**Excerpt provided**
***

If the lord of the jungle (Tarzan) and the king of hip-hop (Eminem) can be white

Oh dear… Tarzan is the son of an English lord and lady, who is orphaned as an infant and raised by apes. How on earth can he not be white?

Politically correct Tarzan
Politically correct Tarzan

So, just because I do not agree with this gigantic, author-approved retcon, I am now officially a racist. I’m not overly bothered though.

Sorry, what was that? Am I now going to boycott the play and sell my hideously expensive stalls ticket on eBay? Of course not, don’t be ridiculous.

From my cold, dead hands.
From my cold, dead hands

Tattoo. Like Audrey, only not spelt the same

If you’re an English speaker, anyway. I’m torturing myself with this title to be honest.

Anyway, back to the point: Documentary on clueless people who keep getting uglier and uglier tattoos

“Matt also has “cunt” tattooed on his shoulder. Abracadabra boss Dave shakes his head. “We wouldn’t do that,” he says. Well, you say that, Dave, but looking at your website here, I see there’s a photo of you tattooing a picture of Gordon Ramsay on to someone’s leg. I can’t really see the difference, to be honest.”

***

Print the stretch of the blog excerpt above from "From my cold, dead hands." through "title to be honest.", word for word.

**Information shown**
***

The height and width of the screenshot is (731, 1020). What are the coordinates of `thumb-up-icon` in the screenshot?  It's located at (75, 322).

***

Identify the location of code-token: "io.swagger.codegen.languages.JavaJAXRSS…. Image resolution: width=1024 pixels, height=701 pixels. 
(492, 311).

***

**Answer for the task**
From my cold, dead hands.
From my cold, dead hands

Tattoo. Like Audrey, only not spelt the same

If you’re an English speaker, anyway. I’m torturing myself with this title to be honest.